Исключительно важна для библейской антропологии заключительная фраза 7-й главы. Экклезиаст, как и многие другие библейские авторы, говорит о том, что Бог сотворил человека праведным (букв. правым, прямым). Таким образом, ответственность за грех лежит на самом человеке: он сам разрушает изначальную праведность (прямоту). Обращает на себя внимание сходство этой фразы с последней фразой первой, стихотворной части главы: «кто может выпрямит то, что Он сделал кривым?» (Еккл. 7:13). Этим контрастом Экклезиаст еще раз подчеркивает, что Бог не сотворял греха, но сам человек повинен в нем. Смысл последней фразы, в которой Синодальный перевод, как и славянский текст, следует за Септуагинтой, можно передать так: «человек ищет слишком многих выдумок», то есть, говоря привычными словами Экклезиаста, гоняется за ветром.
В 8-й главе Экклезиаст обращается к социальной стороне жизни, и формулирует несколько существенных выводов. Первый из них, — об отношении к власти. По Экклезиасту, приказания царя следует исполнять не ради царя и его власти, а ради верности Богу, что напоминает Пс. 14:4: «кто может обитать на святой горе Твоей… кто клянется, хотя бы злому, и не изменяет». Царь в глазах Экклезиаста лишен всякого героического ореола, он силен и безответственен, но власть его не распространяется на дух. Главный же вывод содержится в 9-м стихе, который разные переводы передают по-разному. Синодальный перевод, вслед за Вульгатой и европейскими переводами, выражается мягко: «бывает время, когда человек властвует над человеком во вред ему». Славянский перевод высказывается куда более определенно: «вся, во еликих обладан есть человек над человеком — еже озлобити ему». Это точный перевод Септуагинты, в которой сказано «τὰ ὅσα ἐξουσιάσατο ὁ ἄνθρωπος ἐν ἀνθρωπῳ τοῦ κακῶσαι αὐτόν», «насколько властвует человек над человеком — вредит ему». Для Экклезиаста вполне жива и значима идея теократии, но он не признает власть человека над человеком прообразом этой теократии или приближением к ней. В этом с Экклезиастом расходятся многие теоретики и практики религиозно-государственных отношений новозаветной эпохи. Не совпадает с этой точкой зрения и функциональный подход к государственной власти, характерный для апостольских посланий. Последние, не считая власть иконой теократии, все же находят ее полезной для поддержания порядка в обществе. Но Экклезиаст говорит об ответственности человека перед Богом, и власть людей кажется ему в этом случае только вредной.
•••
## Части упражнения
- a) Изложите текст об Экклезиасте в двух предложениях.
- b) Перепишите, пожалуйста, в виде списка абзац текста об Экклезиасте, начинающийся словами «Исключительно важна для библейской антропологии», сохранив основные факты.
- c) Согласно тексту об Экклезиасте, за какими переводами следует Синодальный перевод, передавая 9-й стих 8-й главы?
•••
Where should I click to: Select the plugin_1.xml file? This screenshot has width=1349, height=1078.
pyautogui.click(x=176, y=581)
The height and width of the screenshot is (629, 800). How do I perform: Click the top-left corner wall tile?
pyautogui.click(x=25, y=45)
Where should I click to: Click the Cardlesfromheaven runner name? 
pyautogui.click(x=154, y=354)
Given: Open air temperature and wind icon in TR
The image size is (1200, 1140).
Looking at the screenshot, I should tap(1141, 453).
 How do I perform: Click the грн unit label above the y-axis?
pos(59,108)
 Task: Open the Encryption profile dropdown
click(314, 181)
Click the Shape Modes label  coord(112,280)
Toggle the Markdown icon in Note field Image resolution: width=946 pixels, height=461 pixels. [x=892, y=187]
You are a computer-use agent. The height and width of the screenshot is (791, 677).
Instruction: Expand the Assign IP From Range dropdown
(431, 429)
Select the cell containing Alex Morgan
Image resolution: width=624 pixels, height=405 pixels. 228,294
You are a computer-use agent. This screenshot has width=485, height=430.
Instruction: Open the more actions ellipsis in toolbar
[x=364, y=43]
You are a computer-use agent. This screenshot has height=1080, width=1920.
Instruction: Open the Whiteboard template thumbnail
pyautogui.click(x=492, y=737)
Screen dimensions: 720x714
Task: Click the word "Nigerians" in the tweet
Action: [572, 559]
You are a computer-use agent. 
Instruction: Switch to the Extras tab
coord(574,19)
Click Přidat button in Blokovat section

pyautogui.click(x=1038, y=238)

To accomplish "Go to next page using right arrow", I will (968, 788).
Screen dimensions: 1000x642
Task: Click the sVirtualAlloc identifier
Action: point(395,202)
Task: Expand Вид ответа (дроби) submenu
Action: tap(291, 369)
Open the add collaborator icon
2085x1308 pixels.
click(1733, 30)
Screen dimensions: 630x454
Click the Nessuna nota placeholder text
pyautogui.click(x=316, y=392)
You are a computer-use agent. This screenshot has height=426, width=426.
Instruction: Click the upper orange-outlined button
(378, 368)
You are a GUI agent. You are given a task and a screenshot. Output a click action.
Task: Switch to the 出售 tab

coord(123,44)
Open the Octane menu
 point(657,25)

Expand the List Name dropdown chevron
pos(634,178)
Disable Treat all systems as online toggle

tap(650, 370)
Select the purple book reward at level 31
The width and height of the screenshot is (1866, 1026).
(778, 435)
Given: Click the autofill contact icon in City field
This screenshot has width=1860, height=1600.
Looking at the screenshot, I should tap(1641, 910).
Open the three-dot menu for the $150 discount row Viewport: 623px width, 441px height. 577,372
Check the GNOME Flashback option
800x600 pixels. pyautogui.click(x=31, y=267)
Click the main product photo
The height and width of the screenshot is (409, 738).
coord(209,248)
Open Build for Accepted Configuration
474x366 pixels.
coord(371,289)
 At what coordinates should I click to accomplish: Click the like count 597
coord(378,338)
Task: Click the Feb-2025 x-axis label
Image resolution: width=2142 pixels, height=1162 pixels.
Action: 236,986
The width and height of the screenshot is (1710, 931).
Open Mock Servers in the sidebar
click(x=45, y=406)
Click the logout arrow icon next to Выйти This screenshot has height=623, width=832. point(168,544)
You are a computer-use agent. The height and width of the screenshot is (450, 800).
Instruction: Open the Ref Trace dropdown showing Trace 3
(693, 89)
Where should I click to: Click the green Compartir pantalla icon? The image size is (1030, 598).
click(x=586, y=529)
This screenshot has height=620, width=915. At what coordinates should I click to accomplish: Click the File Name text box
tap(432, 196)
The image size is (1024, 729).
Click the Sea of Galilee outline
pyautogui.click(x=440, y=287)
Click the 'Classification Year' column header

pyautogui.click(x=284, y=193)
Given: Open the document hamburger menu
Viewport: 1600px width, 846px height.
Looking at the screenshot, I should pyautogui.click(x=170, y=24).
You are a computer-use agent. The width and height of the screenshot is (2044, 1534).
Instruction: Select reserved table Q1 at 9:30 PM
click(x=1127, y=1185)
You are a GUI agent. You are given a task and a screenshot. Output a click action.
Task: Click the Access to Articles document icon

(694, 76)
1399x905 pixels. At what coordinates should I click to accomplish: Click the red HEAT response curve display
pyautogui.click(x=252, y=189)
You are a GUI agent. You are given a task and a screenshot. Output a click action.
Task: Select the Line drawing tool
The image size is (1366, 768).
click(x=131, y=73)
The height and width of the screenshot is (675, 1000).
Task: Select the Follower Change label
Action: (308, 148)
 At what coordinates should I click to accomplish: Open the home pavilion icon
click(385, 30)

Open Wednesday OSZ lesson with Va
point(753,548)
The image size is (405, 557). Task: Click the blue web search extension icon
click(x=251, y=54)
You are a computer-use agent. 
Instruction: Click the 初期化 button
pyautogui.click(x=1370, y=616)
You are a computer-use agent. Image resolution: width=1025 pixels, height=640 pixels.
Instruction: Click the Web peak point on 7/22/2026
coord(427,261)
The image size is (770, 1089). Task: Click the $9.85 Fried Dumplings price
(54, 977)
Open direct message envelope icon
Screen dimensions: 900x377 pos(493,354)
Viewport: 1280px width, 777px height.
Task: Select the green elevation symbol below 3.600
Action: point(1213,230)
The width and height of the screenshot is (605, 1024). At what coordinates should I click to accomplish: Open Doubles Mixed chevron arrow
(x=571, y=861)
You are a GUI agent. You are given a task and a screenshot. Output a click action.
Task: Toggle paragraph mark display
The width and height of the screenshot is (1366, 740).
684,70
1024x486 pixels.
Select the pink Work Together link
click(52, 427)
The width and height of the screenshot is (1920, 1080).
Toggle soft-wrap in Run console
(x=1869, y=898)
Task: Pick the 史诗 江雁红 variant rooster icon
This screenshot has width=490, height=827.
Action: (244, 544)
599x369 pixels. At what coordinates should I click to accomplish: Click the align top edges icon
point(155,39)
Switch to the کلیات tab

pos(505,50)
•••
## Список ответов
- a) В заключительной фразе 7-й главы Экклезиаст говорит, что Бог сотворил человека праведным, поэтому ответственность за грех лежит на самом человеке. В 8-й главе он обращается к социальной стороне жизни: приказания царя следует исполнять ради верности Богу, а власть человека над человеком кажется ему только вредной.

- b)
- Заключительная фраза 7-й главы исключительно важна для библейской антропологии.
- Экклезиаст говорит, что Бог сотворил человека праведным (букв. правым, прямым), поэтому ответственность за грех лежит на самом человеке.
- Эта фраза сходна с последней фразой стихотворной части главы: «кто может выпрямит то, что Он сделал кривым?» (Еккл. 7:13). Этим контрастом подчеркивается, что Бог не сотворял греха.
- В последней фразе Синодальный перевод и славянский текст следуют за Септуагинтой. Ее смысл: «человек ищет слишком многих выдумок», то есть гоняется за ветром.

- c) За Вульгатой и европейскими переводами.